Il 09/09/2014 9.07, Bob Rock ha scritto:
>> Il veterinario dice che per lui non ci sono gli estremi per l'eutanasia
>> perche' non ha malattie incurabili, la respirazione e' sufficiente e che
>> ha clienti con gatti in condizioni ben peggiori del mio che non ci
>> pensano neppure a sopprimerlo.
>
> Mi sembra strano che ti abbia detto questo... di solito i veterinari
> (almeno quelli che conosco) sono molto pragmatici in queste cose.
E' il veterinario dei miei animali (ho un altro gatto e un cane) da
circa 3 anni. Si e' sempre comportato in maniera onesta e professionale.
Lo rispetto professionalmente e il suo parere per quanto obtorto collo,
tendo a seguirlo.
Il suo discorso in pratica e': non ha malattie che lo facciano soffrire
in maniera tale da consigliarne la soppressione.
Sebbene non faccia in tempo a mangiare che immediatamente caga
(spantegando roba molliccia per ogni dove) qualcosa la assimila perche'
pur essendo oramai un sacchetto di pelo con qualche osso che spunta qua
e la, continua a respirare.
Il veterinario mi da in pratica un responso scientifico, che io DEVO
accettare.
Pero' poi c'e' la parte pratica.
Esco la mattina alle 7 per andare al lavoro e rientro alle 19.
Mia moglie esce poco dopo di me e rientra all'incirca alla stessa ora.
Il primo che arriva a casa, da circa un mese, si trova come primo
impatto un puzzo da latrina. Poi deve camminare con attenzione perche'
il laghetto di merda ogni volta e' in una posizione differente.
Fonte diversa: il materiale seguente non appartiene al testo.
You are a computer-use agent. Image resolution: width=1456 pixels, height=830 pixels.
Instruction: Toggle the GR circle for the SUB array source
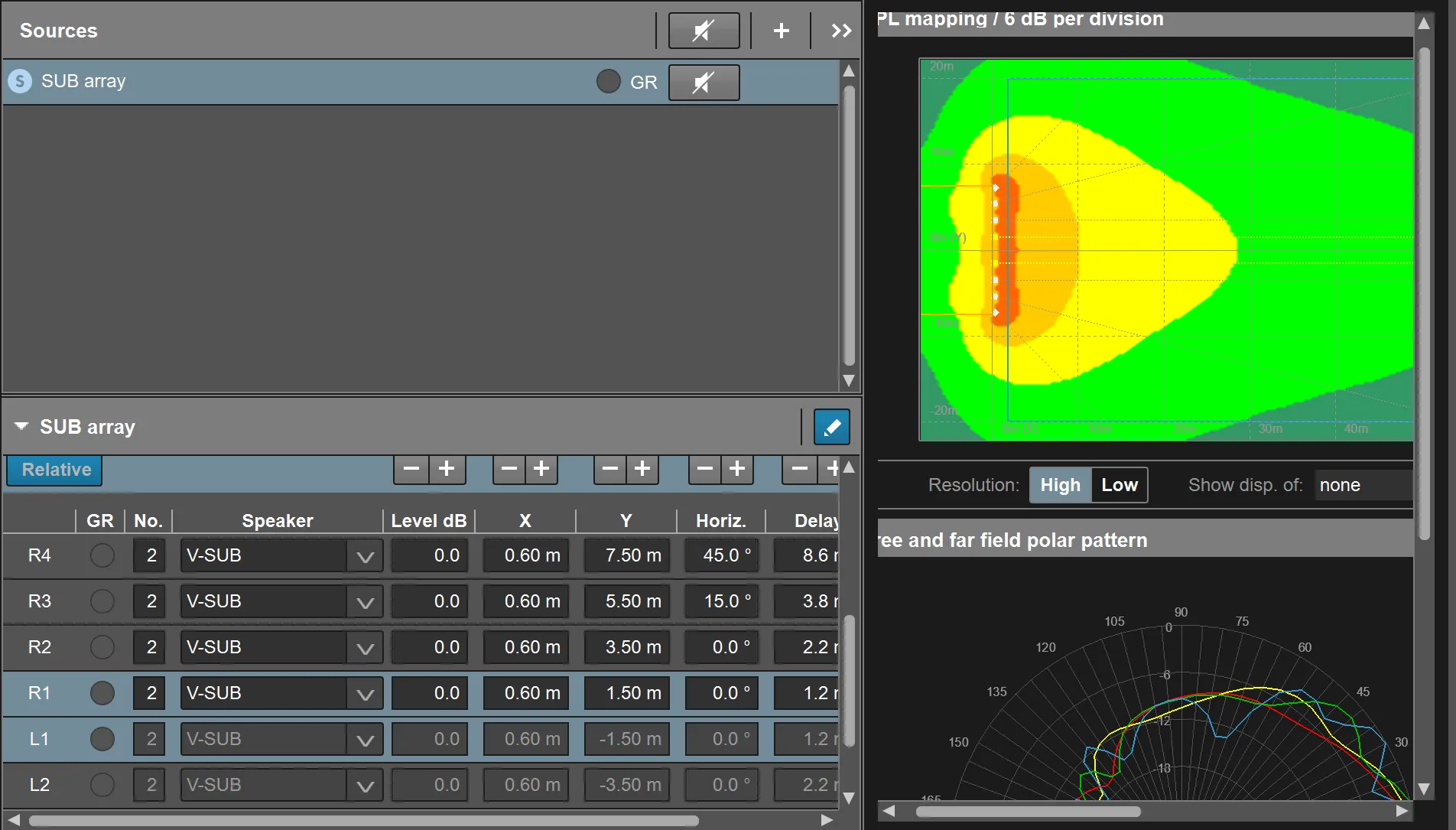tap(608, 81)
A questo punto parte l'operazione spazzolone con candeggina seguito da
amuchina e deodoranti vari.
Il veterinario e' informato di questo.
Probabilmente se il gatto fosse suo lo avrebbe gia' punturato, poche balle.
Last but not least mi chiedo: il gatto e' veramente soddisfatto di
condurre questo tipo di vita?
Si sveglia, fa 5 metri, mangia 10 crocchette e caga.
Si appisola, si risveglia, mangia 2 bocconcini e caga.
Poi passa la giornata ansimando nascosto sotto l'armadio o sotto una
poltrona. QUando l'altro gatto o il cane si avvicinano per giocare lui
ringhia e scappa a nascondersi. Se provo a prenderlo per spazzolarlo e
togliergli di dosso i grumi di merda che gli restano attaccati, mi
graffia e scappa.
Ok, sono un incrocio tra Hitler e Landru', ma se voglio eliminare il mio
gatto(senza farlo soffrire) e' possibile che non esista una soluzione
che sia legale?
Mi basta che sia legale.
CHe poi sia riprovevole moralmente ed eticamente me ne batto le balle.
Il senso della mia domanda era qua.
Poco mi interessava l'intervento dei cattolici difensori strenui della
vita, degli antiabortisti d'accatto, dei veterocomunisti che si ergono a
difesa dei principi etc etc.
Chiedevo un parere tecnico-legale.
Ad oggi l'unica risposta piu' o meno sensata che ho avuto e': cambia
veterinario.
Probabilmente lo faro', ma se anche l'altro vet mi dicesse le stesse
cose del primo?
Ne provo un terzo e poi un quarto?
Cos'e', la NEP sovietica di Bulgakov abbinata al programma Renzi?